Hedef a »
gRPC ile ilgili seçilmiş bölümde "Avantajlarını gözden geçirdikten sonra" diye başlayan paragrafı, ana bilgilerini koruyarak daha kısa biçimde yeniden yazın.

Seçilmiş Bölüm »
----------
Avantajlarını gözden geçirdikten sonra, gRPC’nin hangi durumlarda tercih edilmesi gerektiğini belirlemek de büyük önem taşımaktadır. Özellikle şu senaryolarda gRPC’yi düşünmelisiniz:

  • Mikroservis mimarisiyle çalışıyor olmanız,
  • Düşük gecikmeyle yüksek performanslı uygulamaların peşinde koşmanız,
  • Farklı platformlar ve diller arasında entegrasyon ihtiyacınızın olması.

Bu maddeler, gRPC’nin ideal olarak ne zaman kullanılması gerektiğine dair bazı ipuçları sunmaktadır.

gRPC’nin dezavantajları ise:

  • Öğrenme Eğrisi: gRPC ve Protocol Buffers’ı tam olarak anlamak ve etkili bir şekilde kullanmak için biraz zaman harcamanız gerekebilir. Özellikle REST ve JSON’a aşina olan geliştiriciler için bu yeni yapı biraz karmaşık gelebilir.
  • Tarayıcı Desteği: gRPC, doğrudan tarayıcılar tarafından tam olarak desteklenmemektedir. Bu, özellikle web uygulamaları için bir sorun olabilir.
----------
Alıştırma Malzemeleri »
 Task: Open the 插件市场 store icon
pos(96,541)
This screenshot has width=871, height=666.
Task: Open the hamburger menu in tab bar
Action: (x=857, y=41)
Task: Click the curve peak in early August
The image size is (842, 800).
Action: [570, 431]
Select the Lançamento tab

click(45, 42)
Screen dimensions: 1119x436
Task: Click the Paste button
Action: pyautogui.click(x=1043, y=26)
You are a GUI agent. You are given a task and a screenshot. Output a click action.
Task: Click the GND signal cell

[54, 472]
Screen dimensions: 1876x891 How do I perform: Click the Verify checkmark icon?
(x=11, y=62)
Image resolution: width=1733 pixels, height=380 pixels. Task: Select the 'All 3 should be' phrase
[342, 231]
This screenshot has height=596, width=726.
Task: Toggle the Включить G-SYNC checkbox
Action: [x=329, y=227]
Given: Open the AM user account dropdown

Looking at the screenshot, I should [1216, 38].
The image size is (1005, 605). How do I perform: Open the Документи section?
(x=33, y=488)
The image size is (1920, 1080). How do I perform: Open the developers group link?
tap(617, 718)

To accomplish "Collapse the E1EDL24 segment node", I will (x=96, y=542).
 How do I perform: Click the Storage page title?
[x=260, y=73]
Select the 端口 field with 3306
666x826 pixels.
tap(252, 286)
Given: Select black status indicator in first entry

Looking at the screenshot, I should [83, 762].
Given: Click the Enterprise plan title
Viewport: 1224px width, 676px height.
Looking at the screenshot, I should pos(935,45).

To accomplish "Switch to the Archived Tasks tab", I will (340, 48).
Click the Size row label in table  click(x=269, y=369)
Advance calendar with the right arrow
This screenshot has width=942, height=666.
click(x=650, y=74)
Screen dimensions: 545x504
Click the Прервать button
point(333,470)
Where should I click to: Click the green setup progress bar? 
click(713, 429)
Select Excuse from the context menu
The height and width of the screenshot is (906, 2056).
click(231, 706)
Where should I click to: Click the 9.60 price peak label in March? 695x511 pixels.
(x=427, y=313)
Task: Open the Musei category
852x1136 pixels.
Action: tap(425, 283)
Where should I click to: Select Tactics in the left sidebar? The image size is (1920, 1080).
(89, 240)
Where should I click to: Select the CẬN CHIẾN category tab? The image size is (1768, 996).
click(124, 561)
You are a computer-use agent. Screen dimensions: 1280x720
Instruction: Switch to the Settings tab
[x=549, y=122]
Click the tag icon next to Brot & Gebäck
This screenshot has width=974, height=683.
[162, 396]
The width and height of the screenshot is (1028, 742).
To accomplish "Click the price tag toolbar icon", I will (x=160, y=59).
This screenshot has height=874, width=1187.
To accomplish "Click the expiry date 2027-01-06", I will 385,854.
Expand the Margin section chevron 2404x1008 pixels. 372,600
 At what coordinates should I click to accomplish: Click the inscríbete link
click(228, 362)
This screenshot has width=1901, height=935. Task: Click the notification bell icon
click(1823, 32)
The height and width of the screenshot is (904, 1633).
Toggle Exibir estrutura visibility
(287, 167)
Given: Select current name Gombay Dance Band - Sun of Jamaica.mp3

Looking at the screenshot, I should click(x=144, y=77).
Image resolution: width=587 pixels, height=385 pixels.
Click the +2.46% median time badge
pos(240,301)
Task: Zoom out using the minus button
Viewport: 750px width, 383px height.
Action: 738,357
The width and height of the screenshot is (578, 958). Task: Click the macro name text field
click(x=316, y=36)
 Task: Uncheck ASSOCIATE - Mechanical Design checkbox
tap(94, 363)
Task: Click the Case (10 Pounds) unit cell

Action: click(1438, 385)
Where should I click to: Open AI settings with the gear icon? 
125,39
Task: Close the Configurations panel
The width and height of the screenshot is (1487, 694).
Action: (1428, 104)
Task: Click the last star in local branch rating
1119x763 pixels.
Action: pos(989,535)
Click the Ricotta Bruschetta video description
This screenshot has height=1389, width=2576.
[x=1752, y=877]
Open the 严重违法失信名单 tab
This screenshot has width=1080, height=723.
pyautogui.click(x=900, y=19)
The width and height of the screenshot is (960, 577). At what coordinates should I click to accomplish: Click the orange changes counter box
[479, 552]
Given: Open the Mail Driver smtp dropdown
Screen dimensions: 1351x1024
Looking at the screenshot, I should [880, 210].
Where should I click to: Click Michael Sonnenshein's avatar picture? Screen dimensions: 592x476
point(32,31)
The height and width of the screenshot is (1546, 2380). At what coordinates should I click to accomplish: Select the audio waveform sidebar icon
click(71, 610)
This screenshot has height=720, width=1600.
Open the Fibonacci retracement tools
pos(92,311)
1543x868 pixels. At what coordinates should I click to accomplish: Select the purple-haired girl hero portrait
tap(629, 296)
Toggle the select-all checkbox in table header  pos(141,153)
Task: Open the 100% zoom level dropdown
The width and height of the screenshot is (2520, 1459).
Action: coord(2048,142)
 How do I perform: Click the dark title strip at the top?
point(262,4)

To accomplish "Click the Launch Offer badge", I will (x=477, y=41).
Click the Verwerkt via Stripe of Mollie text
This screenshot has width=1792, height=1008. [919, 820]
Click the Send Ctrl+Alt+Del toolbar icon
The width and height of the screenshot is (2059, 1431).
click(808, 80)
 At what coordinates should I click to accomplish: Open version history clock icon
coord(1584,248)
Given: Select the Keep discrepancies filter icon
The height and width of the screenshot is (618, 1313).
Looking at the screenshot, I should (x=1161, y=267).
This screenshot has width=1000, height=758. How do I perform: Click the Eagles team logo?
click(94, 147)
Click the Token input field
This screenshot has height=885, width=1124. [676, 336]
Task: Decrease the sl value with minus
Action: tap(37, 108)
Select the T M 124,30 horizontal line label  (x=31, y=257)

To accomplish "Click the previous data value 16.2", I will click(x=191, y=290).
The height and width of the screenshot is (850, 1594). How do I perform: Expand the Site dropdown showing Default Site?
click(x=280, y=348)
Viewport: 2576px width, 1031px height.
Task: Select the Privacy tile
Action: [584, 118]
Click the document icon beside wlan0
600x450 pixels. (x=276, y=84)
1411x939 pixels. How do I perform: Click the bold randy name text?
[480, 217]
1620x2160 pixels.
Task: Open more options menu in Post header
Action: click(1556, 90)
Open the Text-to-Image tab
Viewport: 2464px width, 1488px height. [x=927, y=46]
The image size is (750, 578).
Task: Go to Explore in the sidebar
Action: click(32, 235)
----------
Hedef b »
Yukarıdaki Alıştırma Malzemeleri satırlarından "Given: Select the" ifadesini içeren satırdan "will click(x=191, y=290)." ifadesini içeren satıra kadar olan kısmı, iki uç satır da dahil, aynen geri verin.

Yazılı Yanıt a »
Avantajlar incelendikten sonra gRPC'nin hangi durumlarda tercih edileceğini belirlemek önemlidir. gRPC, bazı senaryolarda özellikle düşünülmelidir.

Yazılı Yanıt b »
Given: Select the Keep discrepancies filter icon
The height and width of the screenshot is (618, 1313).
Looking at the screenshot, I should (x=1161, y=267).
This screenshot has width=1000, height=758. How do I perform: Click the Eagles team logo?
click(94, 147)
Click the Token input field
This screenshot has height=885, width=1124. [676, 336]
Task: Decrease the sl value with minus
Action: tap(37, 108)
Select the T M 124,30 horizontal line label  (x=31, y=257)

To accomplish "Click the previous data value 16.2", I will click(x=191, y=290).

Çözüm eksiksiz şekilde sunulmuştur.